El fabricante del submarino Titan que desapareció el domingo durante una inmersión para visitar los restos del Titanic, OceanGate Expeditions, fue objeto de demandas en el 2018 por parte de un exempleado sobre la seguridad de la embarcación.
La empresa echó a David Lochridge después de que expresara su preocupación sobre la seguridad de la embarcación. La empresa demandó al ex empleado ese mismo año, en 2018, alegando que había incumplido con su contrato de trabajo al revelar información confidencial a la Administración de Salud y Seguridad Ocupacional en el momento en el que presentó la denuncia ante la agencia.
En respuesta a la demanda, Lochridge alegó que había sido despedido injustamente y que sus acciones tenían como objetivo garantizar la seguridad de los pasajeros en el submarino, proponiendo a la compañía a que realizara pruebas sobre el casco del barco.
Según el documento, el exempleado señaló que la empresa podría “exponer a los pasajeros a un peligro extremo potencial en un sumergible experimental”, ya que los clientes “no estarían al tanto” de este diseño y la falta de pruebas.

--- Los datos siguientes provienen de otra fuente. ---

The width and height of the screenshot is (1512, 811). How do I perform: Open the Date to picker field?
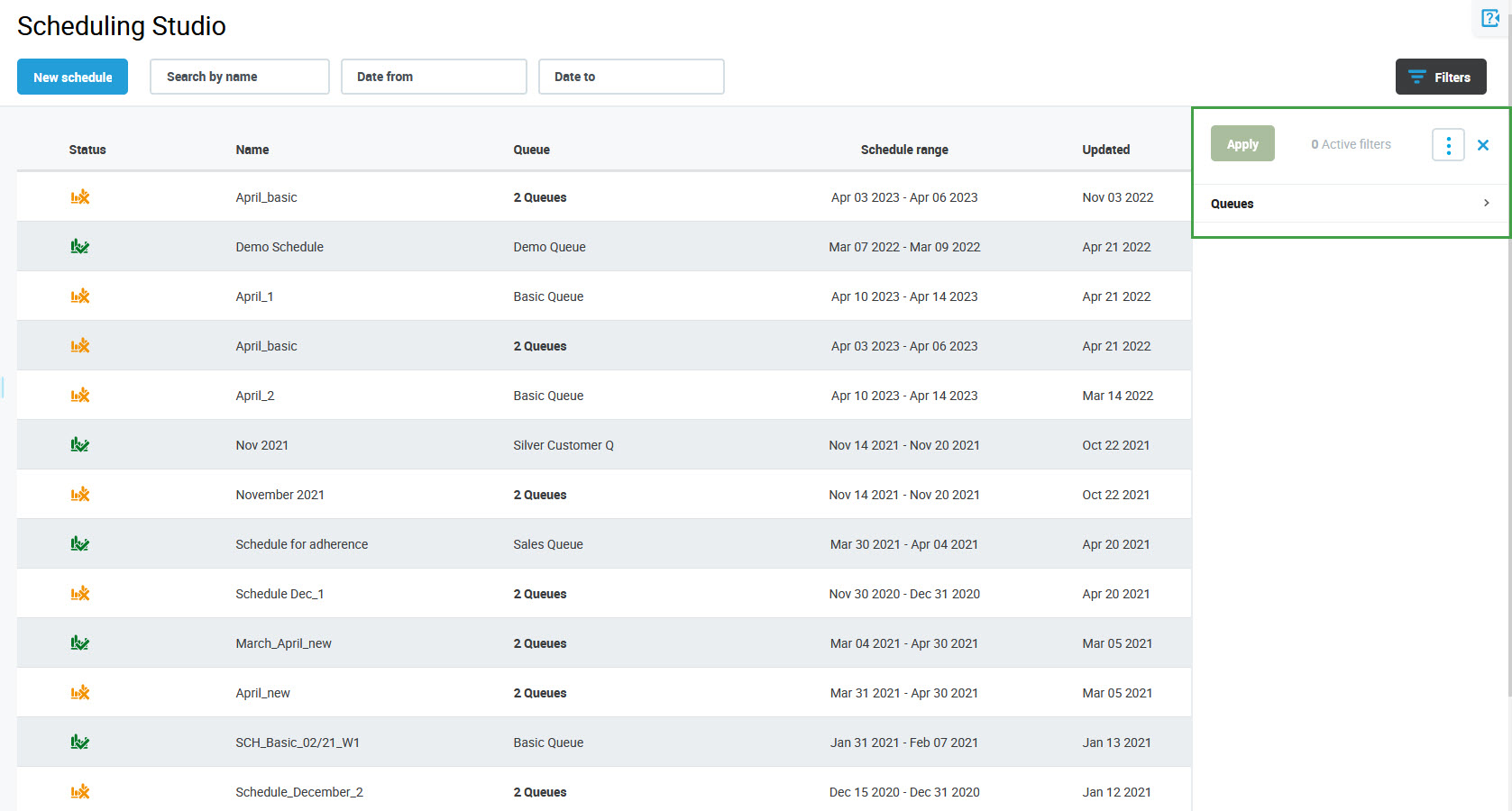[x=631, y=77]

Además, varios empresarios enviaron una carta a OceanGate en 2018 expresando reservas sobre la seguridad del submarino, señalando que el enfoque “experimental” pudiera tener resultados potencialmente “catastróficos” que podrían afectar a la industria.
La desaparición del Titan
El sumergible desapareció el domingo a unos 700 kilómetros de la costa de Newfoundland, sin que por el momento se tengan pistas sobre su paradero. Perdió el contacto con la superficie menos de dos horas después de iniciar la inmersión y los expertos estiman que el oxígeno a bordo puede durar hasta 96 horas, en el mejor de los escenarios.
El transatlántico de lujo Titanic se encuentra a unos 600 kilómetros de la costa de Newfoundland, en Canadá, a una profundidad de 3.800 metros bajo la superficie marina. Su naufragio se produjo en 1912 y se saldó con más de 1500 fallecidos, aunque los restos no fueron localizados hasta 1985.